I – L’évolution de la pratique sportive.
En 1914, la France compte 41,6 millions d’habitants et 1,5 millions d’affiliés à des sociétés de gymnastique et de tir, les fédérations telles qu’on les connaît actuellement n’existant pas. Parmi ces affiliés on ne dénombre que 300 000 sportifs c’est-à-dire des personnes qui participent à des compétitions. On évoquera cette faible pratique du sport en France comme l’une des raisons de la défaite de 1870 face à la Prusse qui elle, mettait en valeur l’exercice physique et la nécessité d’un corps fort pour avoir un esprit fort.
Au début du XXe siècle, les deux sports les plus populaires en France sont le cyclisme et la boxe. Le football avait été ramené d’Angleterre, sous Napoléon III, par les bourgeois et il était considéré comme un sport pour les oisifs. Quant au rugby, il avait été ramené par les marins britanniques. L’Eglise condamnait ce sport car elle l’estimait trop violent et le rugby devint un sport de laïcs. Entre 1919 et 1920, au sortir de la guerre, plusieurs fédérations sont créées, notamment celles de rugby, de natation et de football.
Durant la Grande Guerre, le sport est présent et connaît une certaine évolution au cours des années de guerre. On peut distinguer trois phases : l’initiation entre 1914 et 1915, l’enracinement en 1916 et la reconnaissance à partir de 1917 et enfin l’envol du sport en 1919.
La Grande Guerre débute en août 1914 et ce que l’on prévoyait être une guerre courte commence par la débâcle de la cavalerie française. La première bataille de la Marne est gagnée par les troupes françaises mais entérine une ligne de front fixe et dès la fin de 1914 la guerre de tranchée débute. Joffre lance deux attaques très coûteuses en hommes et le moral des troupes est au plus bas. On s’ennuie beaucoup, Henri Barbusse écrit « On est devenus des machines à attendre » et cette attente dans les tranchées insalubres mine le moral des combattants. Pour s’occuper on fait de l’artisanat, on joue de la musique, on lit, on écrit et on joue des pièces de théâtre et on joue au football et au rugby. Grâce au sport on oublie les combats et des sports que l’on aurait du mal à imaginer pouvoir être pratiqués en temps de guerre sont pourtant bien pratiqués. Ainsi, on fait de l’équitation grâce aux chevaux de la cavalerie, de la natation dans les rivières, des sports de force et, dans les Vosges, on fera même du saut à ski. Les publications de revues et journaux sont très importantes et des comptes rendus de matchs et de compétitions sportives apparaissent régulièrement dans les journaux des tranchées.

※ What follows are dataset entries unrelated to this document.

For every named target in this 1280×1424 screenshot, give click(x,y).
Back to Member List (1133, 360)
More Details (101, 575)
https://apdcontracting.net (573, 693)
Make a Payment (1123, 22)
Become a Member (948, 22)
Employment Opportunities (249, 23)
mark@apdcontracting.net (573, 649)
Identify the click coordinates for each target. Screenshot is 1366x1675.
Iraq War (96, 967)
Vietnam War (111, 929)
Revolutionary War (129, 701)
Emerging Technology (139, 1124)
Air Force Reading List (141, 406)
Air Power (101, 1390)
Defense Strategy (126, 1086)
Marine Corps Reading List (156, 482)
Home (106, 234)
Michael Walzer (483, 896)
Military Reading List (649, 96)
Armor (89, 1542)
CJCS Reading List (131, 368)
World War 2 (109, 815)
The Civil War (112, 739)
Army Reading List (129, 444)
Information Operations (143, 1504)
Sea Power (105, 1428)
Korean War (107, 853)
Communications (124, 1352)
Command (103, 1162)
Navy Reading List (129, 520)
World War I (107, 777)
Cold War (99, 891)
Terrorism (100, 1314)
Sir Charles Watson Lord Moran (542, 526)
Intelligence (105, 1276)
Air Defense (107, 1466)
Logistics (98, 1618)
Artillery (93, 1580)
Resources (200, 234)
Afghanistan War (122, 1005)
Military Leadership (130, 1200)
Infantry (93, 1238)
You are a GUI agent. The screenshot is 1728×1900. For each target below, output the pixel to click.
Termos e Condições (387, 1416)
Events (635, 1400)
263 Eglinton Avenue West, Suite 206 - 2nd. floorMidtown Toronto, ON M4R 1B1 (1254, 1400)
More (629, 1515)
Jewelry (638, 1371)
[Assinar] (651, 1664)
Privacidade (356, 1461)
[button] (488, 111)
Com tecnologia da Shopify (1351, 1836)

Dès 1916, le sport s’enracine durablement dans la guerre et les combattants pratiquent de plus en plus un sport. Le 21 avril 1916 commence la bataille de la Verdun et le Maréchal Pétain organise ce qui sera appelé le tourniquet, c’est-à-dire qu’il fait tourner les soldats, entre front et repos. Cette organisation paraît bien nécessaire lorsque l’on sait que Verdun c’est 300 jours de combats et aucun gain de terrain. Le 1er juillet, c’est l’offensive de la Somme, là aussi en quelques jours la perte en hommes est très lourde. Ce jour on dénombre 20 000 morts britanniques. Le contact avec les Anglo-saxons ne fait que renforcer la pratique du sport et la diffuser. En effet, on pratique régulièrement la course, le rugby et le football mais de nouveaux sports apparaissent. Les Canadiens par exemple apportent la compétition du bûcheronnage. Par ailleurs, de nombreux soldats anglo-saxons initient les enfants des villages autour des zones de combats à toutes sortes de sports. Certains de ces enfants seront tant marqués par cette découverte que dans l’après-guerre ils participeront à la création des diverses fédérations françaises. Les pertes dans les rangs des Alliés quelle que soit leur nationalité et le contact permanent amènent les soldats à organiser des tournois interalliés. On prend conscience des valeurs du sport et des attitudes nées dans la pratique sportive, comme le fair-play, touchent les combattants.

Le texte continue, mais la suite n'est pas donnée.